新居購入のイム・ソンジェ 50試合目で1勝、100試合目で2勝
◇米国男子◇シュライナーズチルドレンズオープン 最終日(10日)◇TPCサマリン(ネバダ州)◇7255yd(パー71)
イム・ソンジェ(韓国)は昨年、PGAツアー出場50試合目の「ザ・ホンダクラシック」で初勝利を挙げた。今度はちょうど100試合目で2勝目。「初優勝を手にするまでは大変だったけれど、2勝目はもっと難しく感じていた。とにかく耐えました」。1勝に要した試合数は同じでも、勝利の味はまた違う。多くの環境の変化を経て、飛躍のタイトルを勝ち取った。

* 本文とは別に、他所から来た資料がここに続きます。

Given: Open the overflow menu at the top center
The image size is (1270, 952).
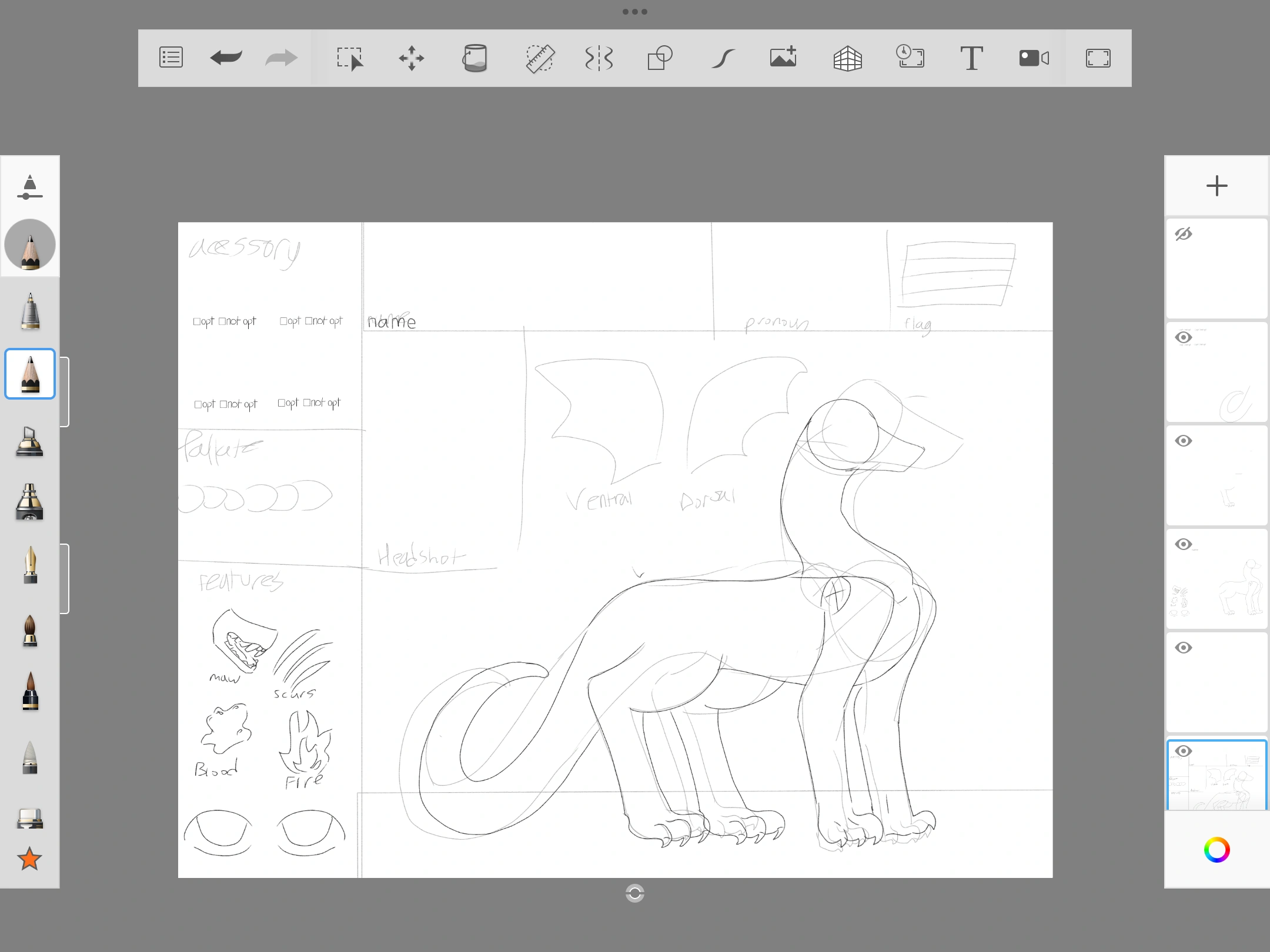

ムービングデーの「70」の後退で首位から陥落しても、23歳はあきらめなかった。トップと3打差6位からスタートし、前半アウトで5バーディ。10番で勢いに乗ったことを確信した。第2打地点のフェアウェイバンカーは「あまり良くないライ」。そこから6mのチャンスにつけ、パットを決めて「すごく自信になった」という。
圧巻の5連続バーディを13番(パー5)までに決め、リーダーボードを見たのは14番。「5打差がついていて、ミスだけしないようにすれば勝てる」と落ち着き、結局ノーボギーの「62」。通算24アンダーは2位に4打差をつける圧勝だった。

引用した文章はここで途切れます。